CTD: What impact will the big truck pre-buy of 2006 (and consequent drop in truck tire shipments at the OE level) have on the replacement tire market?

Armstrong: The pre-buys do have a short-term volatility effect on the total truck tire market. The short term creates swings in availability and demand. Long term, we believe this is a positive. Many fleets are taking this opportunity to add to their number of trucks and those that are just replacing equipment are getting the latest equipment. All of this means that fleets will be much younger from an equipment standpoint.

Danielson: Because of the pre-buy, there were a number of idle trucks in the first half of 2007. These idle trucks had a negative impact on the first-half replacement market as they were slowly brought into service with new tires.

Laferriere: One of the biggest challenges we face in 2007 is to properly balance the manufacturing and import of products to stay in phase with demand. The 2006 pre-buy put a heavy burden on tire suppliers who have tried to maintain the correct level of service to end users who specified their brand on OEM trucks and to the dealer network that supported the same brand in the aftermarket.

McClellan: We expect the replacement market to improve as those new trucks require new tires, retreads and service. This will drive overall demand.


CTD: According to the American Trucking Associations, truck tonnage dropped month-after-month in April and May. June tonnage is expected to be down as well. Why? How much of an impact are high fuel prices having on freight movement?

Armstrong: The key to total tonnage being down is the general economic malaise led by slowing in the housing market. This segment helps drive overall tonnage. The high cost of fuel does have an impact as it forces carriers to be much better operators.

Danielson: In 2007, we have seen a slight downturn in construction, more specifically new home builds. This slowdown has had a negative effect on freight tonnage. And rising fuel prices most certainly will affect a fleet's profitability.

Laferriere: We know that truck tonnage is cyclical in nature. It tends to follow macro-economic indicators and also is influenced by some large industry fluctuations, such as the new house market. Fuel prices may be influencing a slight shift but nothing to be alarmed about. Trucks are and will continue to be a preferred mode of shipping.
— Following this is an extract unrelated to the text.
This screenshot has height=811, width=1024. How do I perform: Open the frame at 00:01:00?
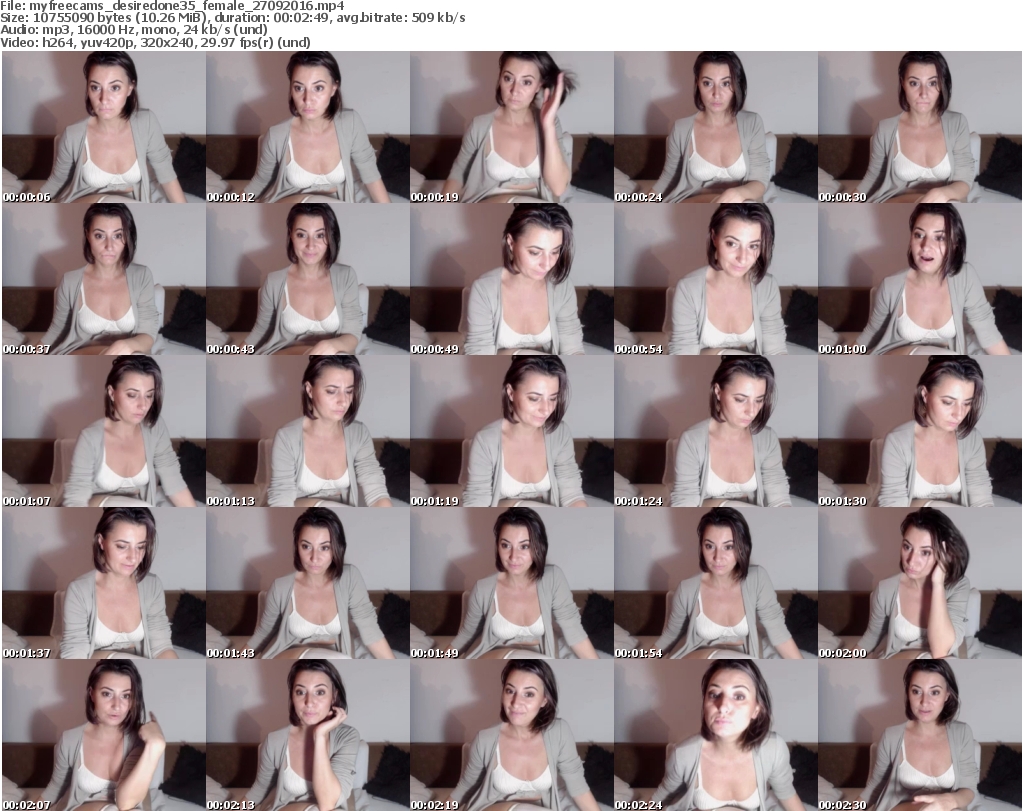(919, 279)
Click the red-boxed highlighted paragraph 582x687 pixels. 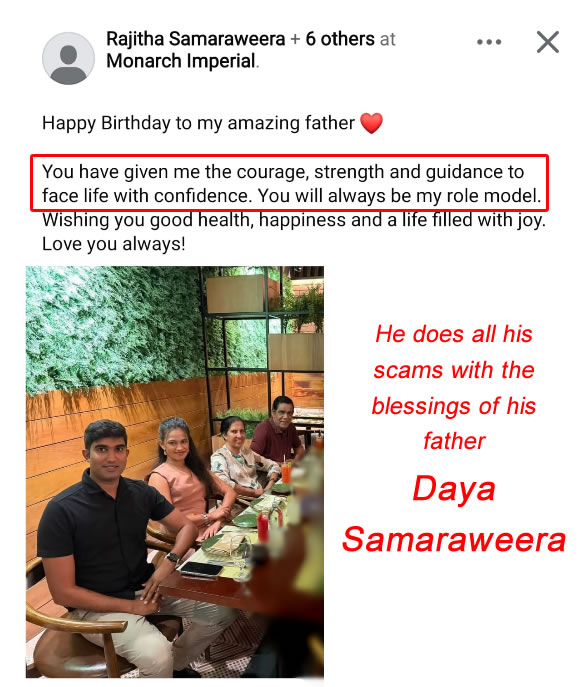(290, 183)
McClellan: Freight movement correlates to broader economic indicators, which have shown some volatility. Housing, construction and manufacturing have shown weaknesses. Manufacturers and retailers also entered 2007 with strong inventory levels. As inventories are reduced, goods will be moved in greater numbers.

CTD: Will there be increased scrutiny of Chinese-made medium truck tires as the result of the recently announced recall of up to 250,000 Chinese-built light truck tires? Are current performance and testing standards for imported medium truck tires stringent enough?
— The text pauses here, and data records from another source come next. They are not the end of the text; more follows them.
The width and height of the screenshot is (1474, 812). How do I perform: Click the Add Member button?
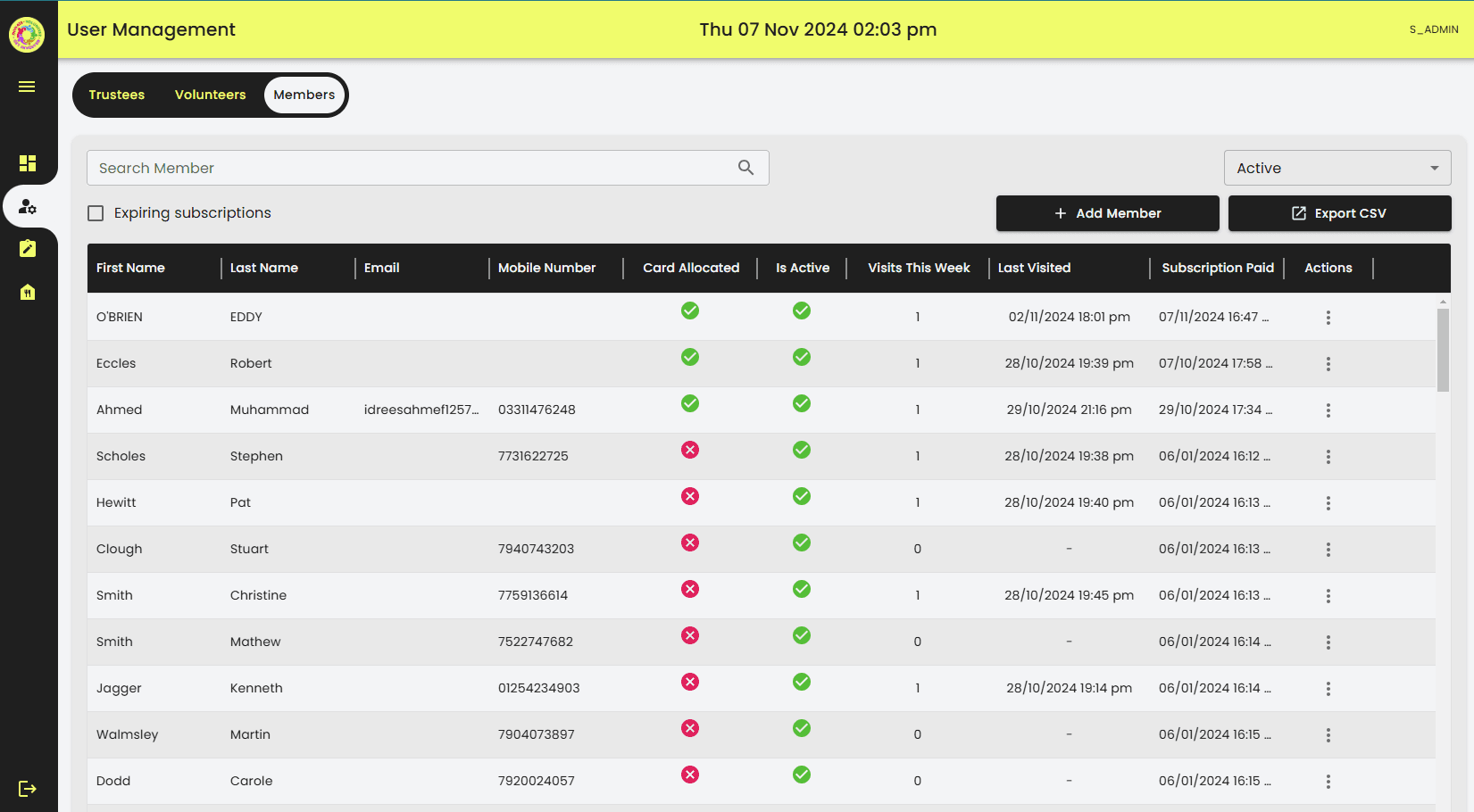click(x=1107, y=213)
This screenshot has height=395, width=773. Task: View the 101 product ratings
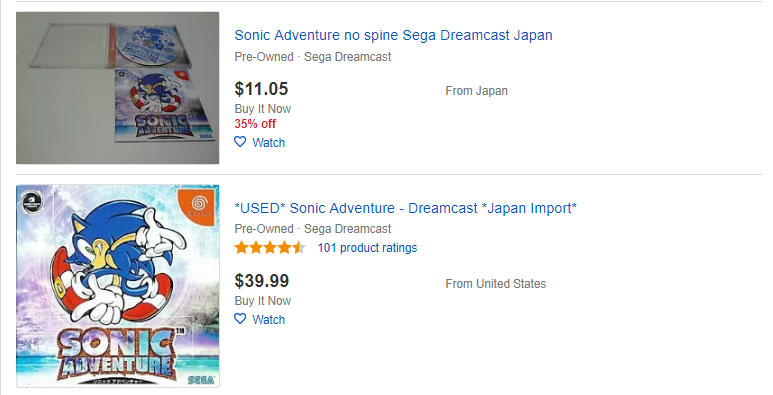point(367,248)
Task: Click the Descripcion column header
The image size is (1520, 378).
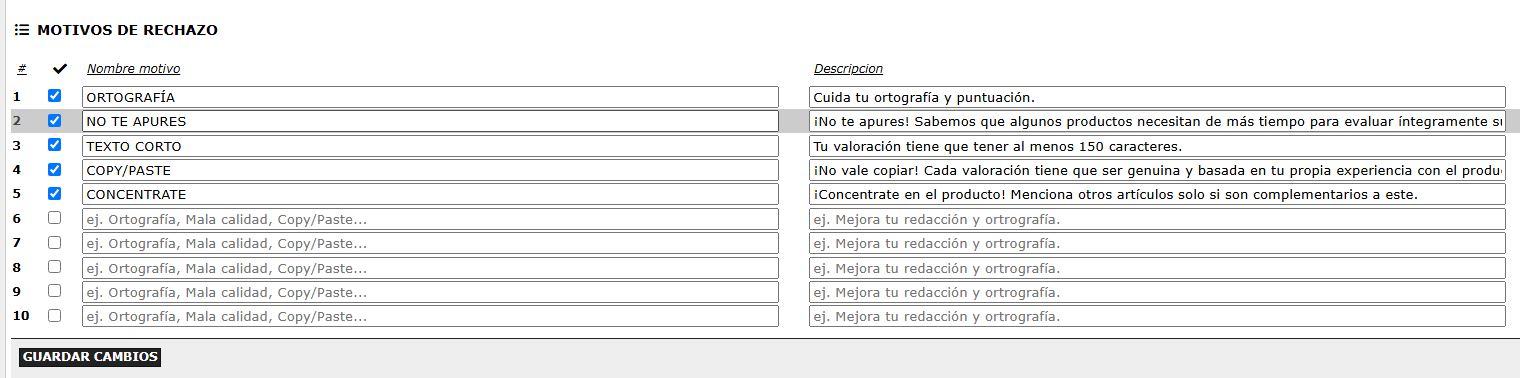Action: pos(848,69)
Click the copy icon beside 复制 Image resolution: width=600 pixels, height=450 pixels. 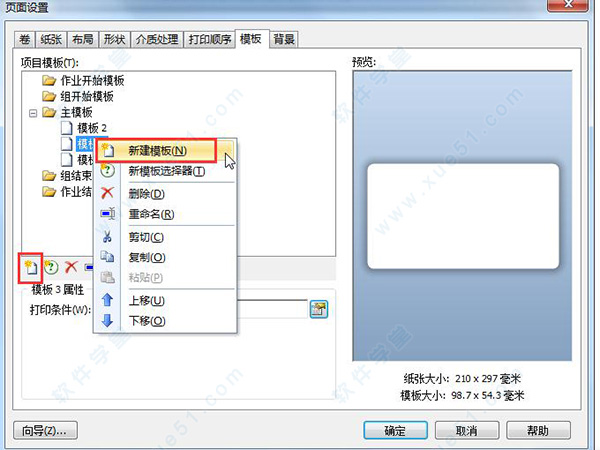click(x=108, y=257)
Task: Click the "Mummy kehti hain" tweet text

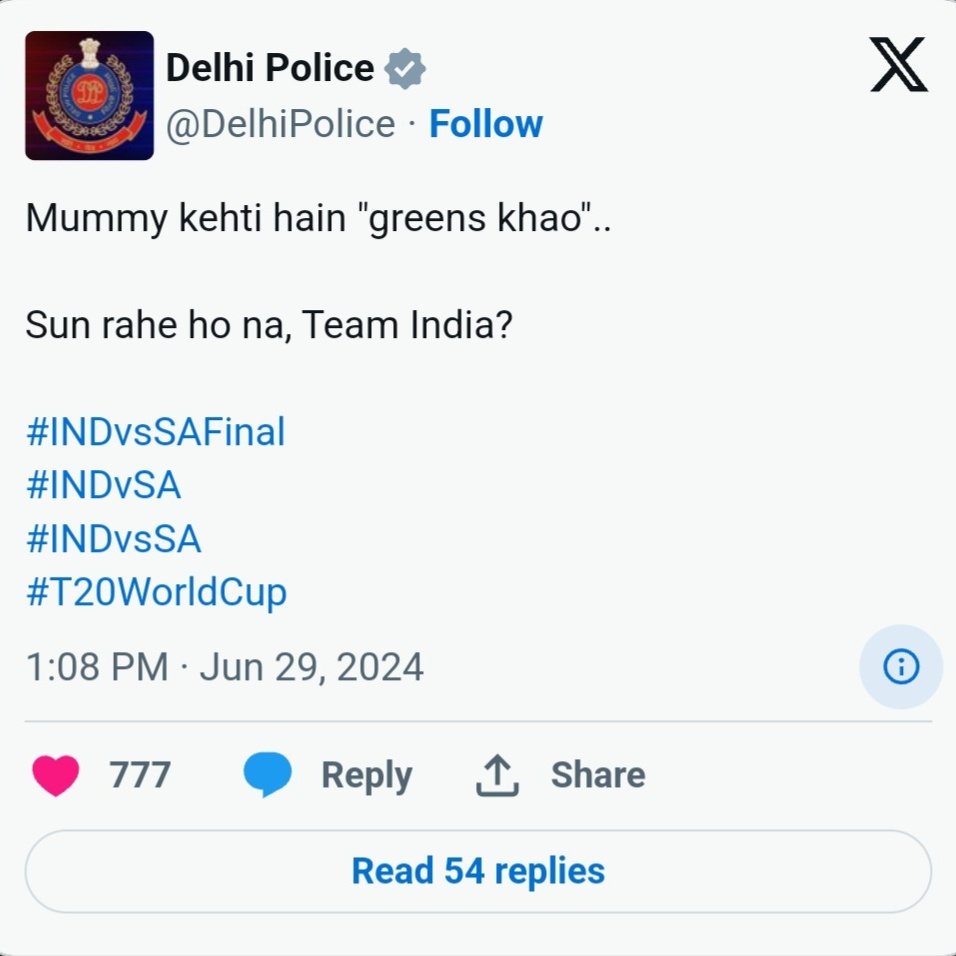Action: pyautogui.click(x=318, y=218)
Armstrong: Increased scrutiny would be a normal consumer reaction to this situation.

Danielson: The recent events surrounding the recalled tires from China will continue to raise many questions for end users. The issue is not where the tires are produced, but how they are produced and if the manufacturer will stand behind them.

Laferriere: DOT standards are already quite stringent. In addition, Federal Motor Vehicle Safety Standard 119 is already in the process of being re-written, just as FMVSS 109 was re-written for car tires.
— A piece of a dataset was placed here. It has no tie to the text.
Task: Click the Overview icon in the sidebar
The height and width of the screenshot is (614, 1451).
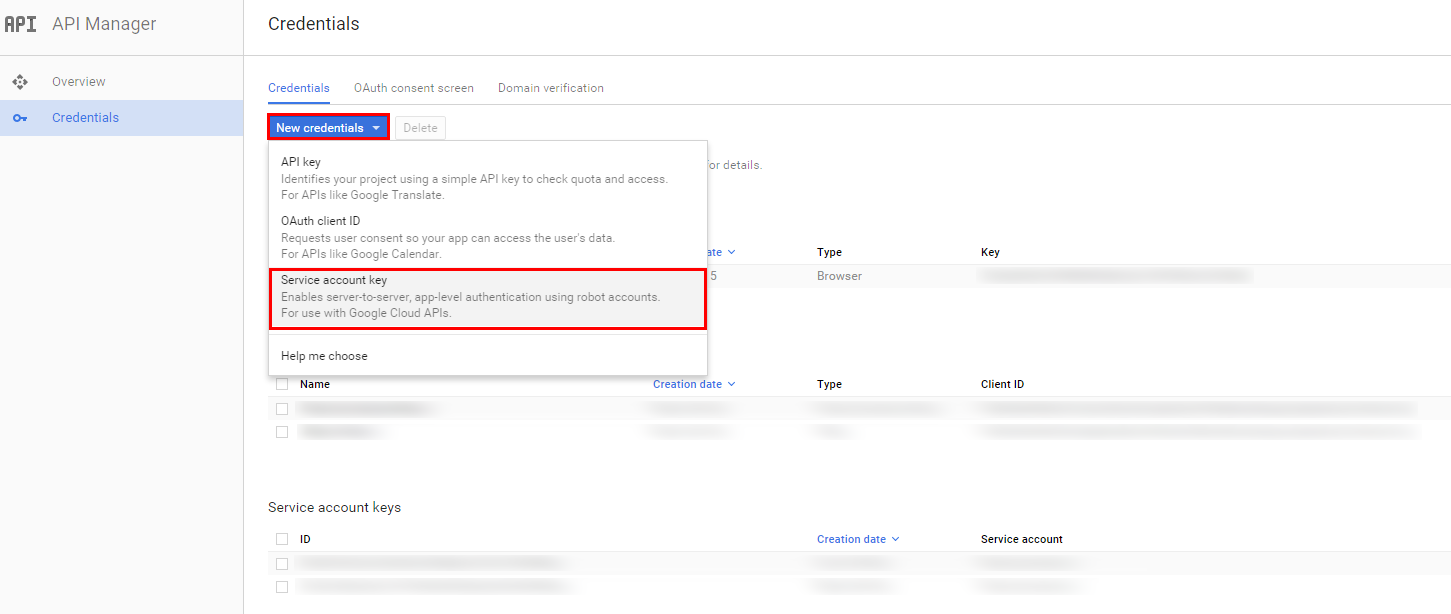Action: pos(20,82)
McClellan: We've all seen a marked increase in dialogue around Chinese-made products in general. We suspect this will continue.

As it pertains to truck tire testing standards, Michelin's Laferriere believes that "the current balance of self-certification, auditing and early reporting works very well."


Intelligent truck tires?: Execs look ahead to 'the next big thing'

Truck tire technology is always evolving. We asked our panelists, "What's the next big thing?"

Armstrong (CTNA): Continental will introduce our Intelligent Tire System (ITS) in 2008. This new system will take tire pressure monitoring systems to the next level. ITS will give fleet managers a tool to better manage their tire wheel positions.

Danielson (BFNT): The singles biggest challenge facing all tire manufacturers will be reducing total running costs for fleets. This is achieved by managing the total tire life cycle from new tires to retreading.

McClellan (Goodyear): The next big thing in truck tire technology is true low-cost, non-proprietary intelligent tire technology that monitors a tire's operating conditions and assists in improved performance and lower overall operating costs.